Task brief — Retype the data from the line containing "Describe the element" up to and including the line containing "at that location.", leaving out any pictures.
Segment Open
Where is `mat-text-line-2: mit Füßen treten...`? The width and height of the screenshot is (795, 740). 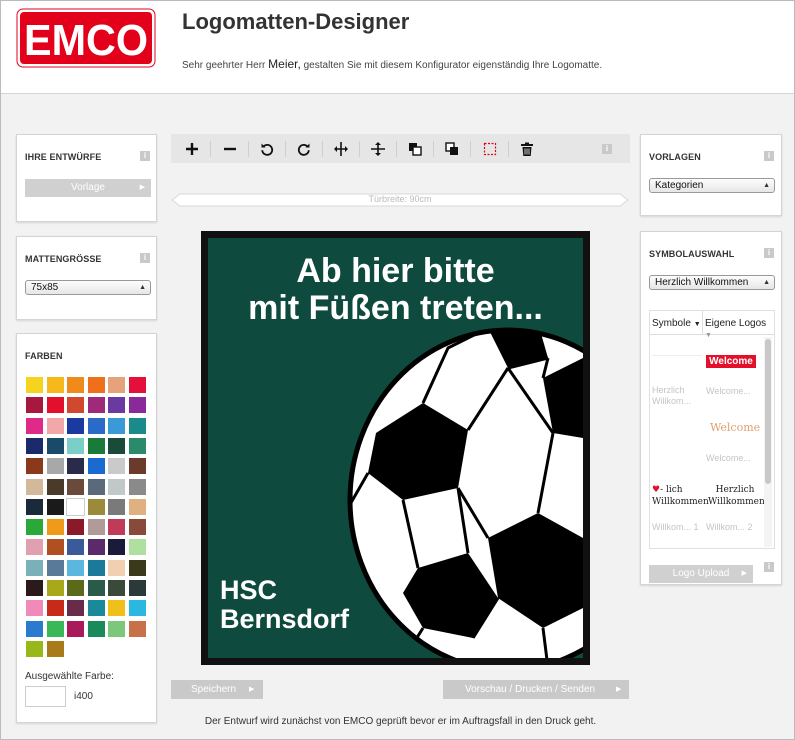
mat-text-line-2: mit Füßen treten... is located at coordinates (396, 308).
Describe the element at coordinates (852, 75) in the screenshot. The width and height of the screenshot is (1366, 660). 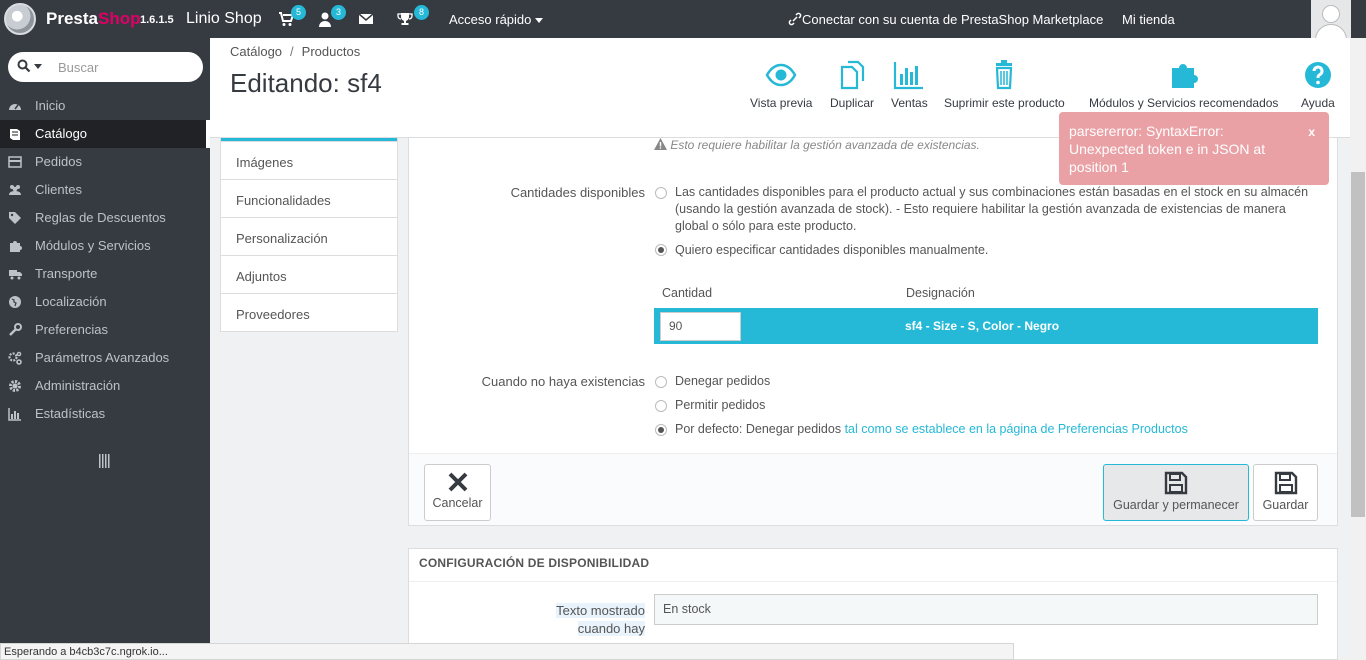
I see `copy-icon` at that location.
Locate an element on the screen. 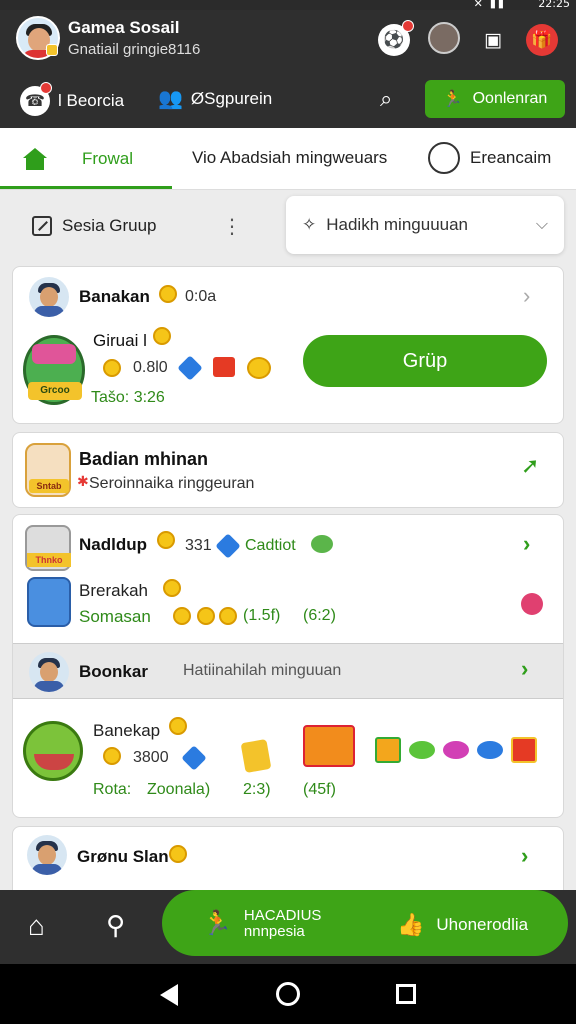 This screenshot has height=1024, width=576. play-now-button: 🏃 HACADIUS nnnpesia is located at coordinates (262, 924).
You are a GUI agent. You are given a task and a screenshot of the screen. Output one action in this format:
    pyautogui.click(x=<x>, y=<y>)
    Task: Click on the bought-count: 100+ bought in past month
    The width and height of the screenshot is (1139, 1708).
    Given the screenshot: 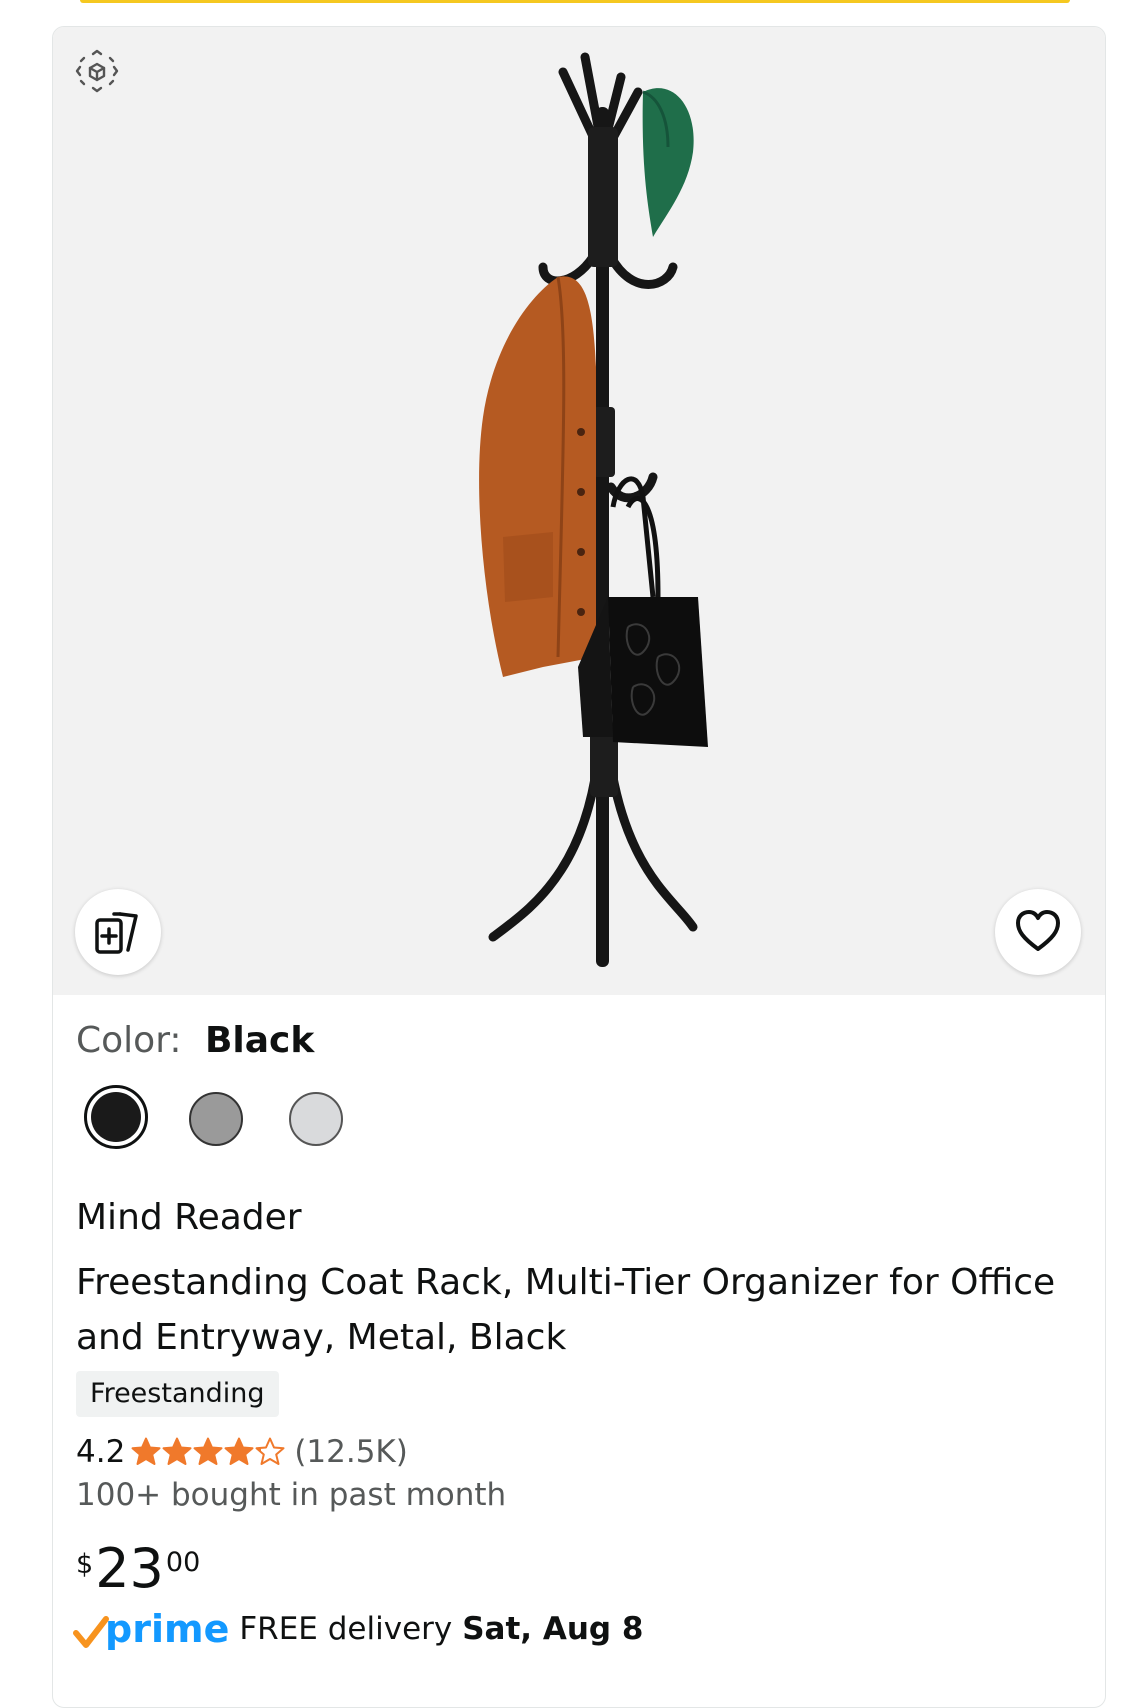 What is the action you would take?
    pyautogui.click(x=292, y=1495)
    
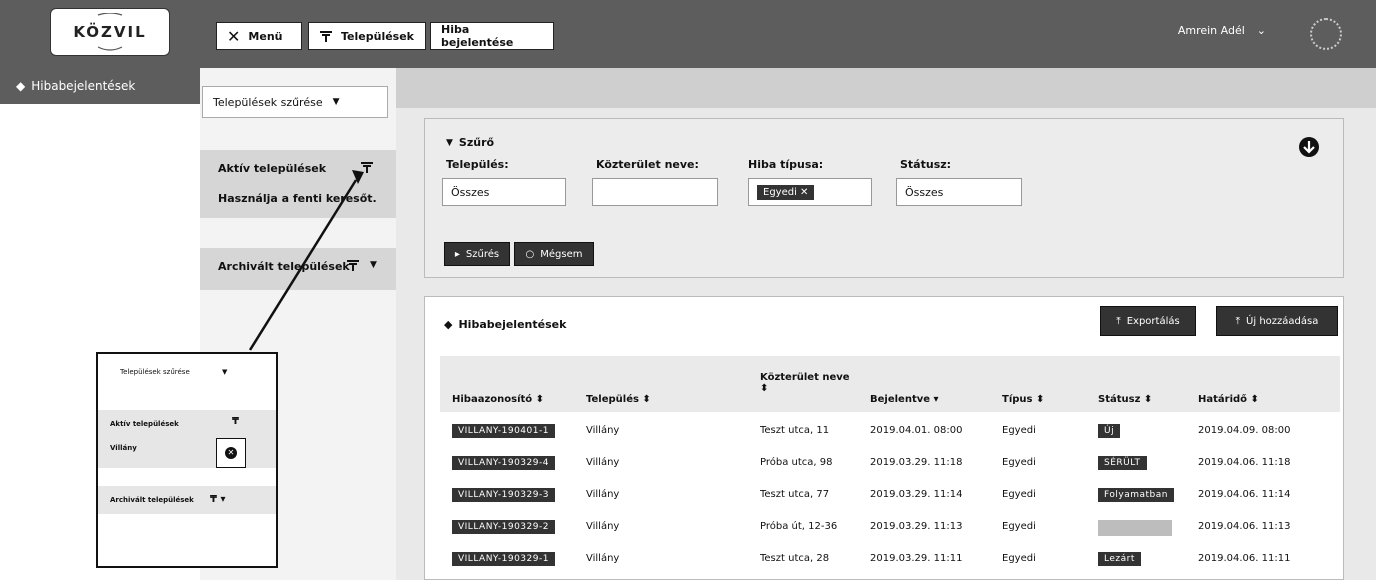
Segment Closed
Response box —
Describe the element at coordinates (852, 75) in the screenshot. The width and height of the screenshot is (1366, 660). 
I see `copy-icon` at that location.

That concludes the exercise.